Write every entry out again exactly, please, and skip the pictures.
____
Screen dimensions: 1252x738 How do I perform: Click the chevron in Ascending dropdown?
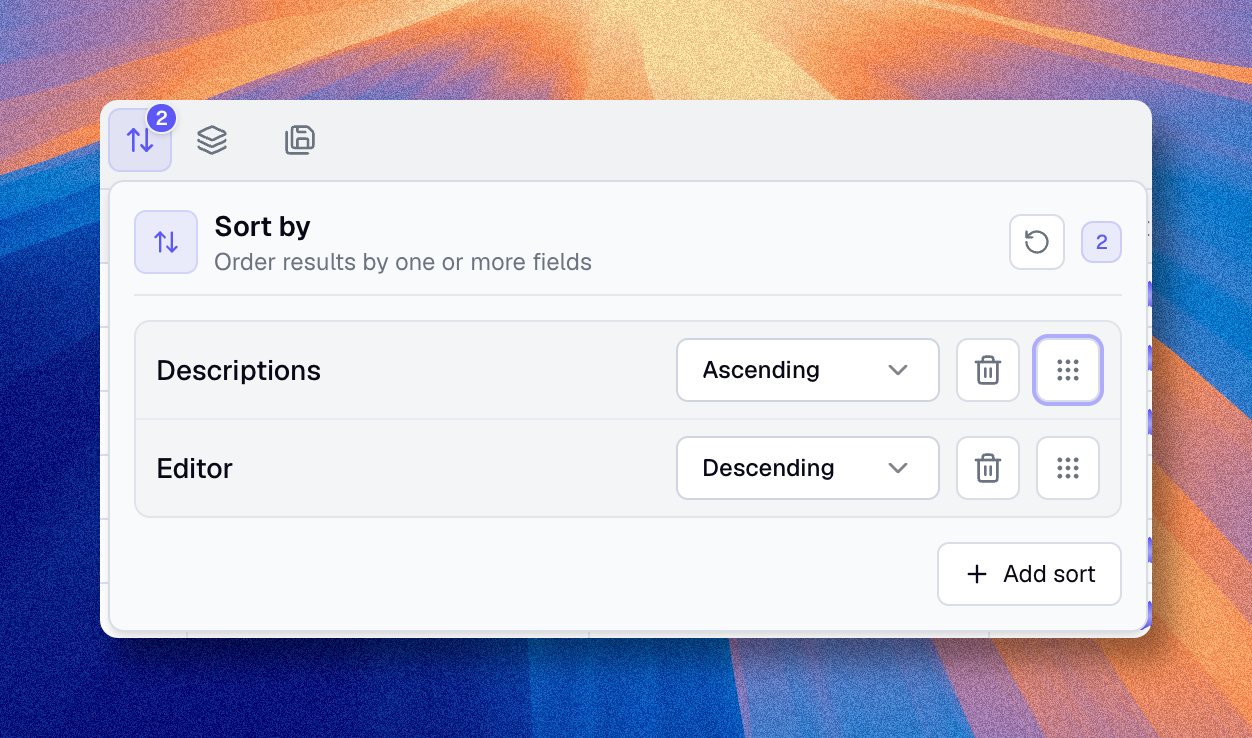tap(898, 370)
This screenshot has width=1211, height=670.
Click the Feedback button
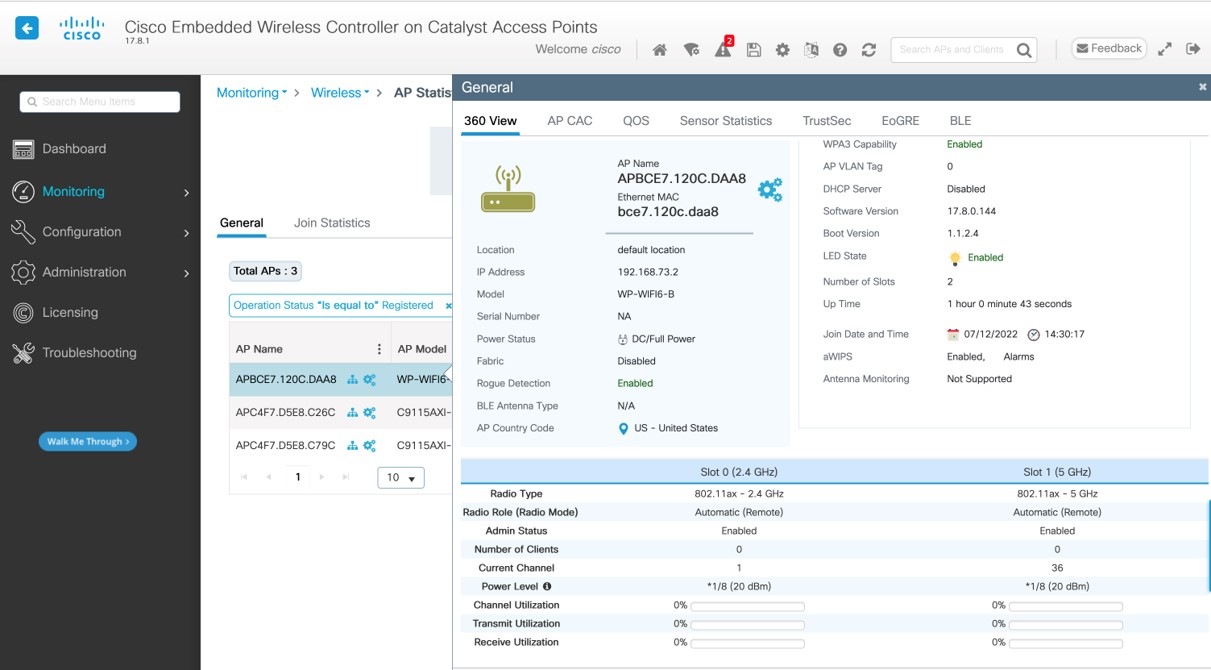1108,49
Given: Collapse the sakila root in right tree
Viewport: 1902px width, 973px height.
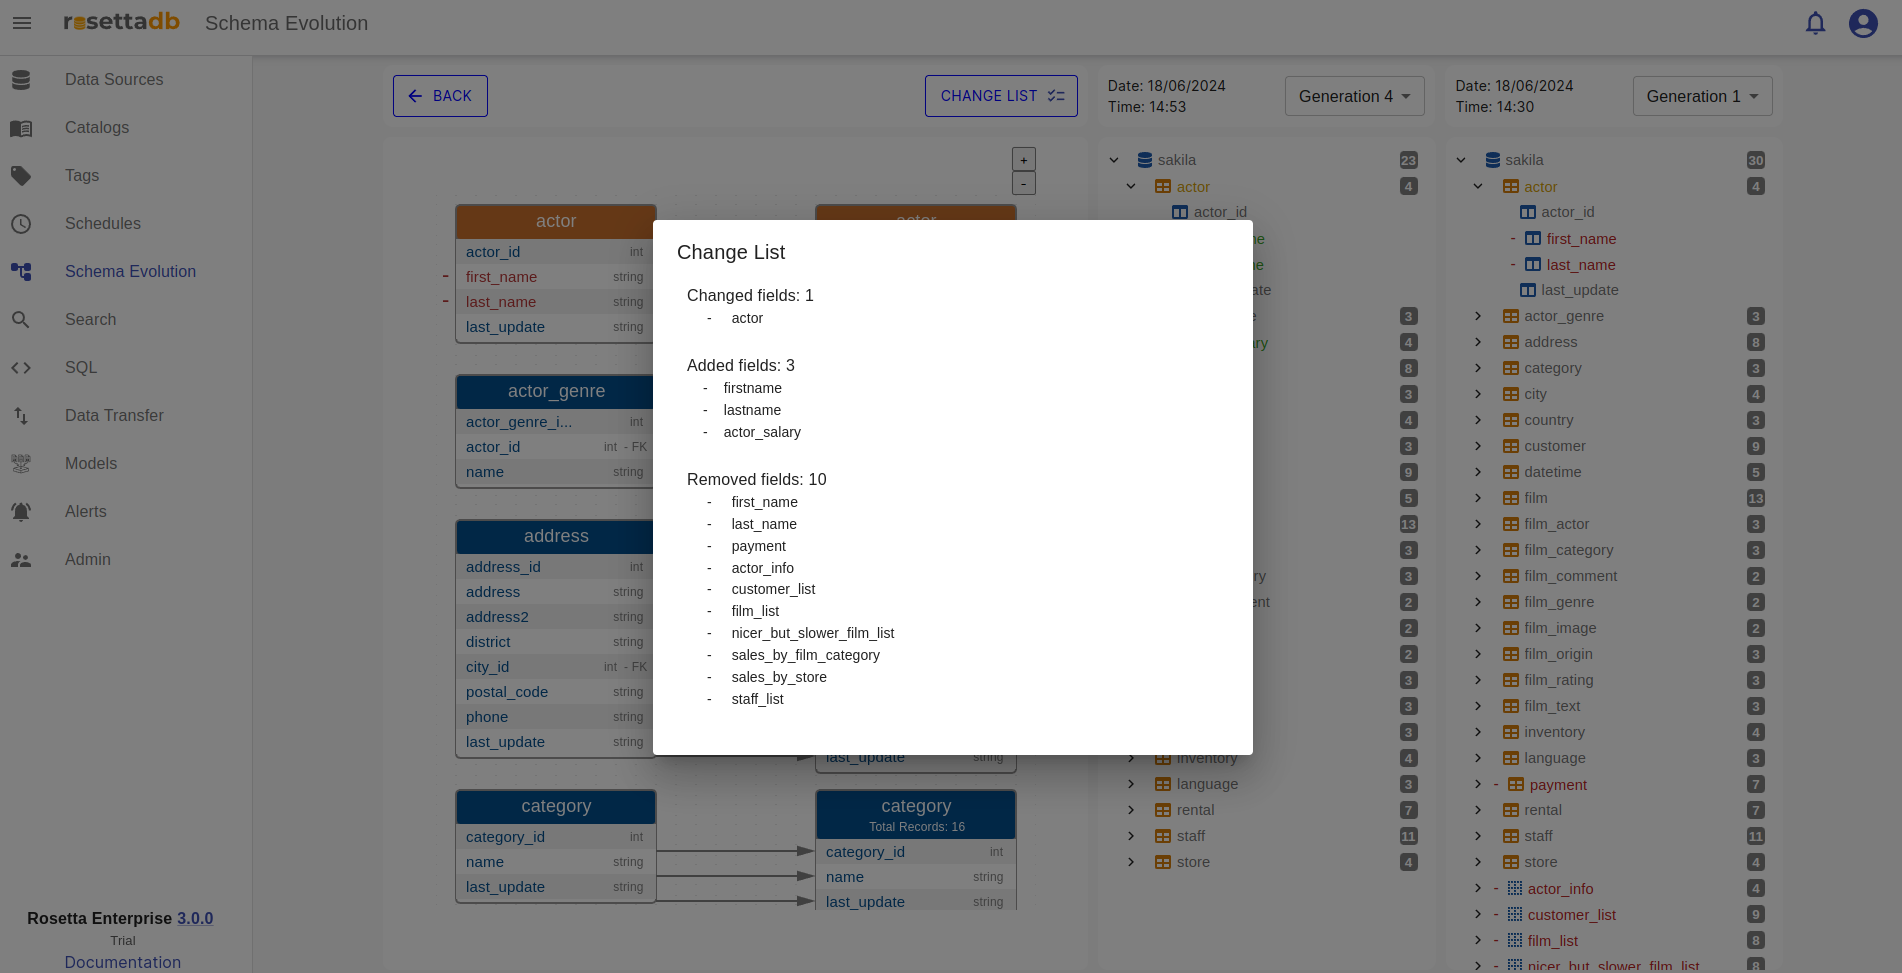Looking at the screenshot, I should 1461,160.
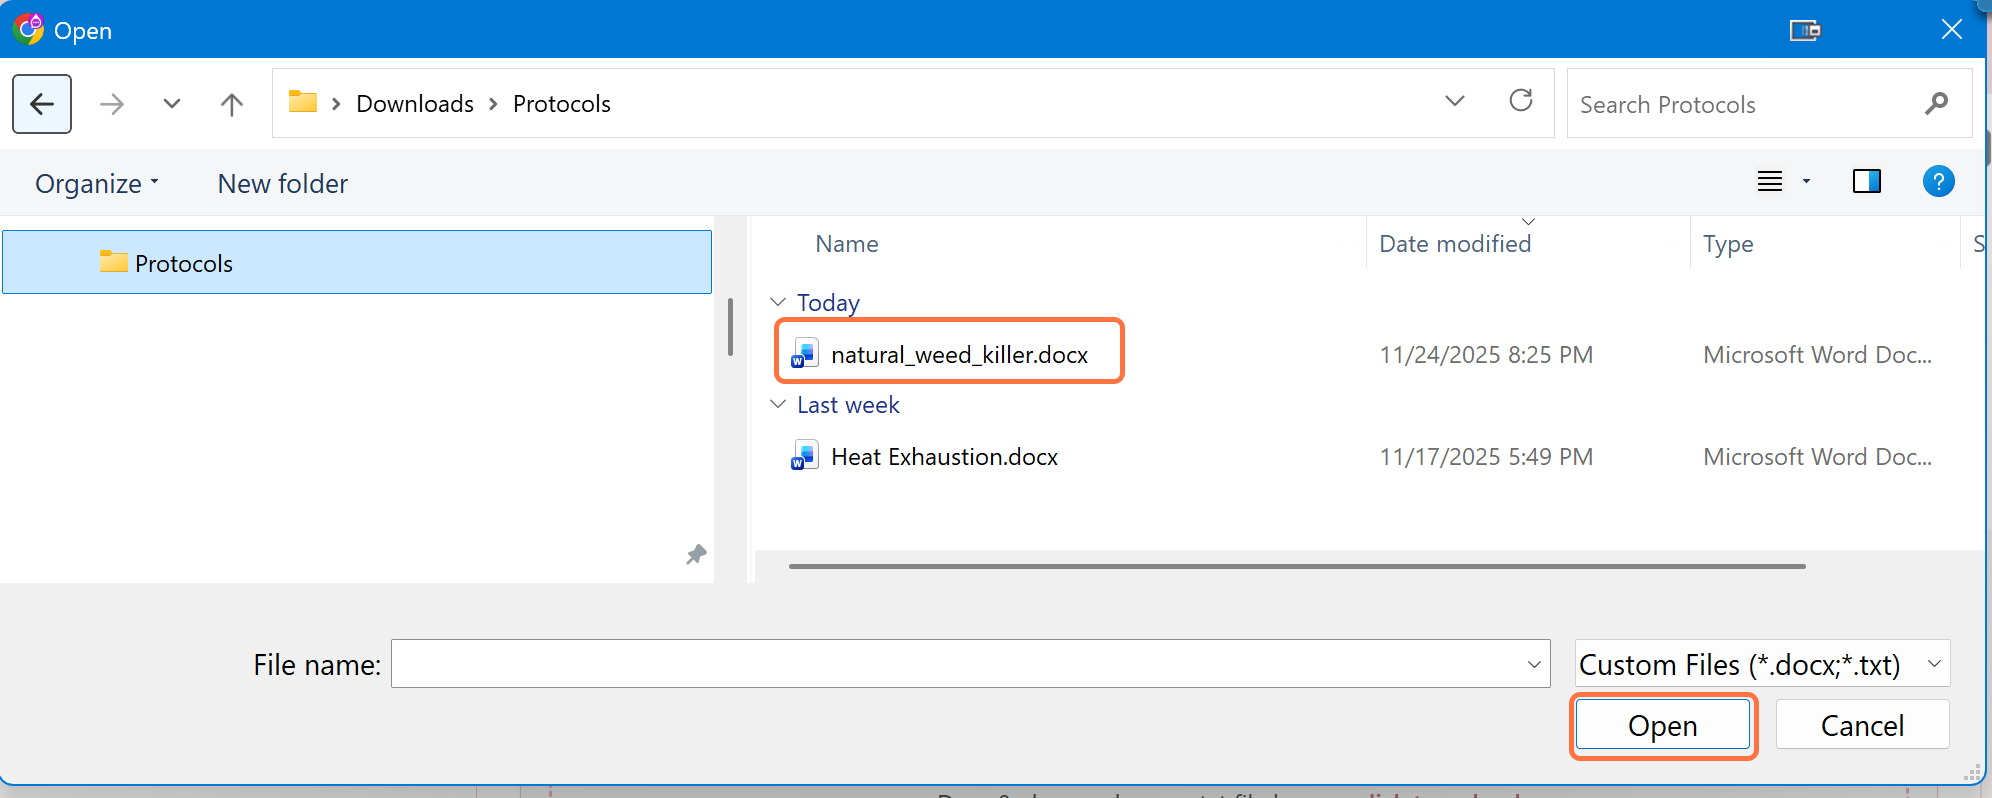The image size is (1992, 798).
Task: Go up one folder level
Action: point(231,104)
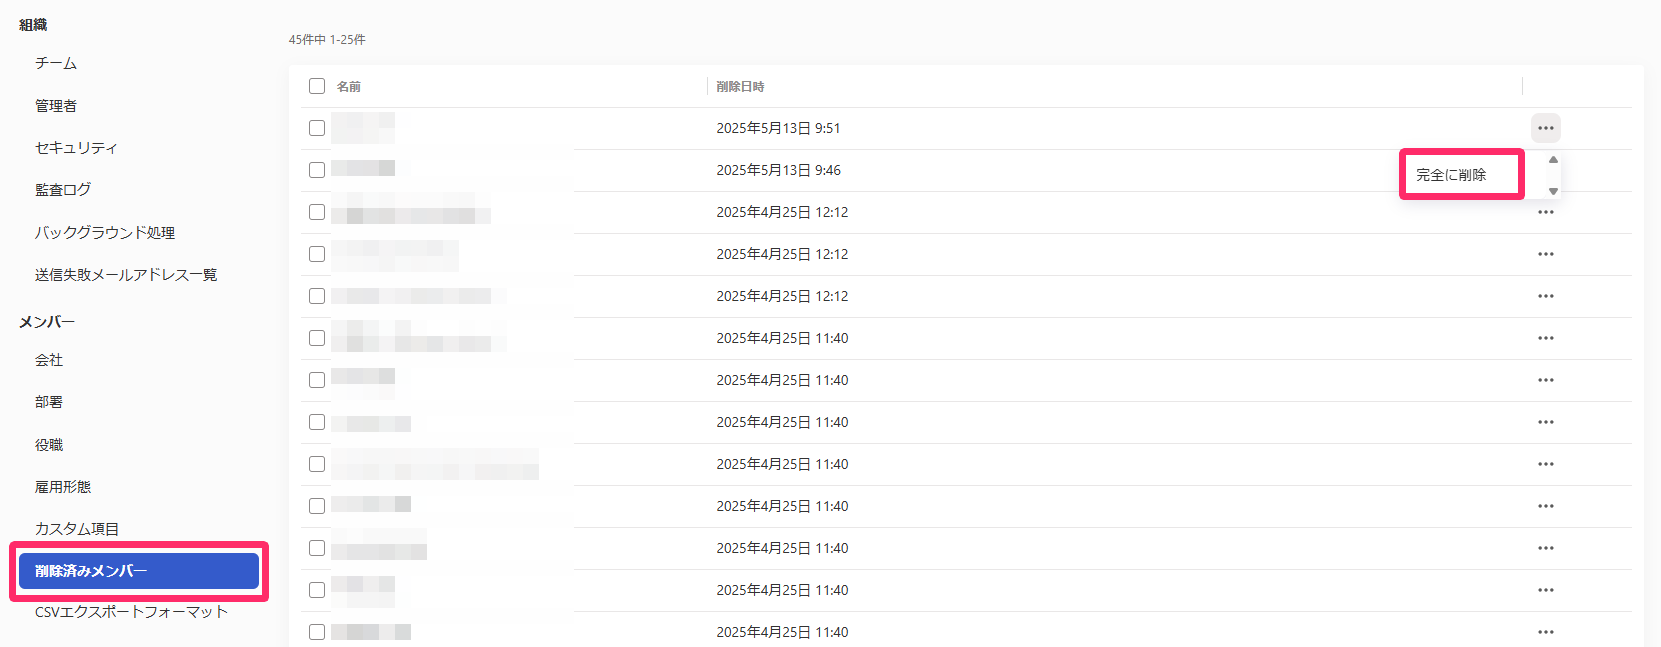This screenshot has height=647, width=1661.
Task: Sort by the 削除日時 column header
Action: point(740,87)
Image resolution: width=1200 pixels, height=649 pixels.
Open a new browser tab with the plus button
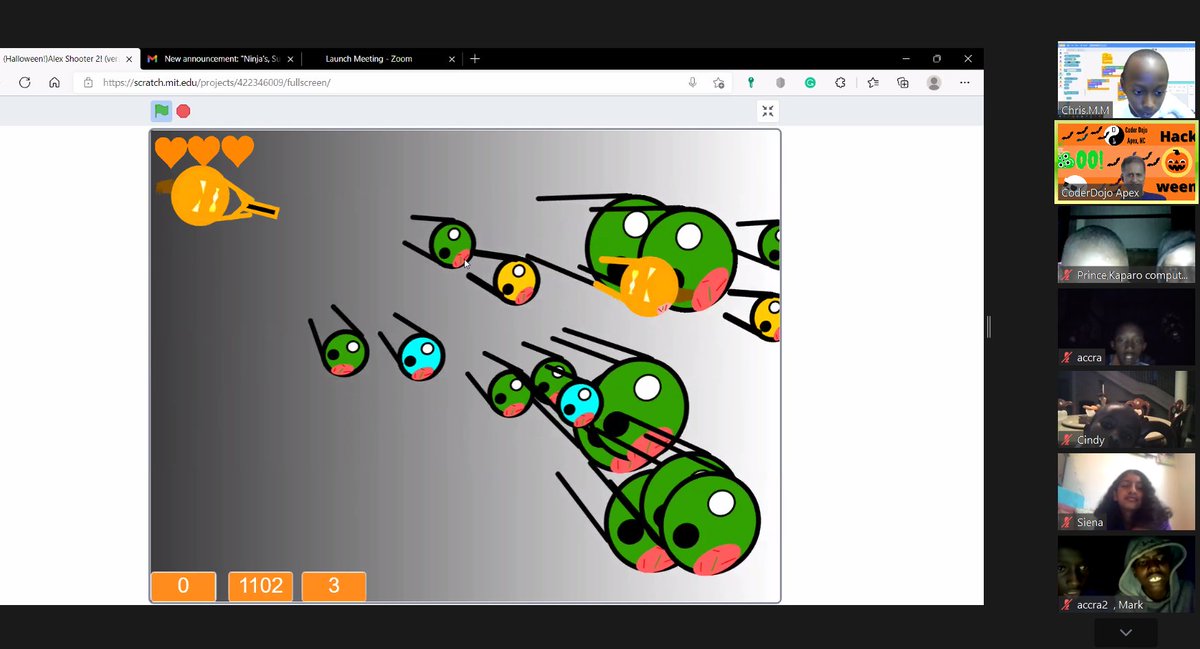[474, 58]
____
:: Completed exercise ::
Screen dimensions: 1252x738 How do I perform: Click the chevron in Ascending dropdown?
tap(898, 370)
This screenshot has width=1211, height=670.
Click the Feedback button
1108,49
Given: Collapse the sakila root in right tree
Viewport: 1902px width, 973px height.
Looking at the screenshot, I should 1461,160.
The image size is (1992, 798).
Task: Go up one folder level
Action: point(231,104)
This screenshot has height=647, width=1661.
Task: Sort by the 削除日時 column header
Action: point(740,87)
Image resolution: width=1200 pixels, height=649 pixels.
Open a new browser tab with the plus button
[474, 58]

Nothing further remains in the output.